■ PROBLEM DESCRIPTION: Every line that contains the word "each" should be copied from the records below.

■ EXERCISE DATA:
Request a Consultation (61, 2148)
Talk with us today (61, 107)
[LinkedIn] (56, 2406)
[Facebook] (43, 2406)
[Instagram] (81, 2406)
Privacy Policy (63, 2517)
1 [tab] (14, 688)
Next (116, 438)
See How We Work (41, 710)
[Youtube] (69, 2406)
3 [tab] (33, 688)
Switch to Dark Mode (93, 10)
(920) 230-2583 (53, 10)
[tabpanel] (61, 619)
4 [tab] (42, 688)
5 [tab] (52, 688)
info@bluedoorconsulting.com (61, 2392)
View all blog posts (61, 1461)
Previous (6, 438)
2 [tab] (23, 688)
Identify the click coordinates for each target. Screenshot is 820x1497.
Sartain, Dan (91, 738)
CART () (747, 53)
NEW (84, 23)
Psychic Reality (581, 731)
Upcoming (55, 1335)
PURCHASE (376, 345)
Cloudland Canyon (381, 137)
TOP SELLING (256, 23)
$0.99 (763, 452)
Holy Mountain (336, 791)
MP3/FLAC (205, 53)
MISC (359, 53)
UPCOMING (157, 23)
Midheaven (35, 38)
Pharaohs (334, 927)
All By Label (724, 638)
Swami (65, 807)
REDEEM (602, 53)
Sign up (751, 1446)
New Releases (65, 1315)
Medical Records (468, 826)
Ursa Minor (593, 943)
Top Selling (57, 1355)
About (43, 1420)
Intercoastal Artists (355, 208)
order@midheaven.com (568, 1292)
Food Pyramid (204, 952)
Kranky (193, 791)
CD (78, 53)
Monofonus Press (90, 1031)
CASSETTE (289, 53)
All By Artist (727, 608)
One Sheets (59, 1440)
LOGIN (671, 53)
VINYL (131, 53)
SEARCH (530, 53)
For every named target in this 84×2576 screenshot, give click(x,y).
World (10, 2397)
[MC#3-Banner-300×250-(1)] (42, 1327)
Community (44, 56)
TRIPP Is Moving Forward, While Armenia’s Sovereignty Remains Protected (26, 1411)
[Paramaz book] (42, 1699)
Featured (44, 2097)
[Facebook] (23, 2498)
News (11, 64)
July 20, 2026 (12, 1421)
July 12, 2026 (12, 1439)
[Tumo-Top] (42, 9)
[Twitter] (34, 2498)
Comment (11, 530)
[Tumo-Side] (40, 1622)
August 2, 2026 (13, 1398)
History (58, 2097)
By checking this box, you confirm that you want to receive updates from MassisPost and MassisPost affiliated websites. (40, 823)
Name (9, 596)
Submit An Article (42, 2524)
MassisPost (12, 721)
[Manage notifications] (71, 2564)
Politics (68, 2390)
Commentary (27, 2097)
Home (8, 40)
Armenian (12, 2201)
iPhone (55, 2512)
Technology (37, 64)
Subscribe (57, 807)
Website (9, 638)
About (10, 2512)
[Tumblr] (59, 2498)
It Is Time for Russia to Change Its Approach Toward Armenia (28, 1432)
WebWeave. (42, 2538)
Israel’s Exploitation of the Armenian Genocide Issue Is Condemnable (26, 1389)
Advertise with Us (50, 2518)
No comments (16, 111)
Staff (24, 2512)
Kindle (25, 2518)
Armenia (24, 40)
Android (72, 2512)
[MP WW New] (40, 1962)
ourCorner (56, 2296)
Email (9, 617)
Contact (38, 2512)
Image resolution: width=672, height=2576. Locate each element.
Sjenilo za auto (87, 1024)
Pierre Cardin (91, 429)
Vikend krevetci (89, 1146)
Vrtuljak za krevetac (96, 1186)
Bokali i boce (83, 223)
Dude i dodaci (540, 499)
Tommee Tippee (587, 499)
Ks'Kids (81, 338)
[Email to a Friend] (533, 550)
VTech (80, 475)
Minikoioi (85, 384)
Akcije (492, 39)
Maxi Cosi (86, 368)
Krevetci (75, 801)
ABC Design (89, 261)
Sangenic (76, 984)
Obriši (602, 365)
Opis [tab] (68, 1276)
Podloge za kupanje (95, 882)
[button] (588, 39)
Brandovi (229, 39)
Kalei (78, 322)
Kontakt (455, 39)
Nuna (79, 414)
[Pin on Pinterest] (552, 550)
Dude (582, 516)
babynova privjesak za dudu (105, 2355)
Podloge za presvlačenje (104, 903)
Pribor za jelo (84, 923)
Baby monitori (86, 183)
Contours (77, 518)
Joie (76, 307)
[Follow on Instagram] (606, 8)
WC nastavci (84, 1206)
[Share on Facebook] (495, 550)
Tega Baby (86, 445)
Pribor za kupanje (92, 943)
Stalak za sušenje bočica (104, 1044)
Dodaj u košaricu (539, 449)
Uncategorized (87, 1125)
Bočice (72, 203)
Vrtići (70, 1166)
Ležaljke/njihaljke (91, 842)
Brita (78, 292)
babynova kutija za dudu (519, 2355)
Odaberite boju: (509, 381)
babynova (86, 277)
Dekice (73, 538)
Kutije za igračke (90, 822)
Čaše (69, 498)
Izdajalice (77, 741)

■ SOLUTION FOR THIS PROBLEM:
Identify the click coordinates for each target. Screenshot is 820x1497.
Image resolution: width=672, height=2576. Locate each element.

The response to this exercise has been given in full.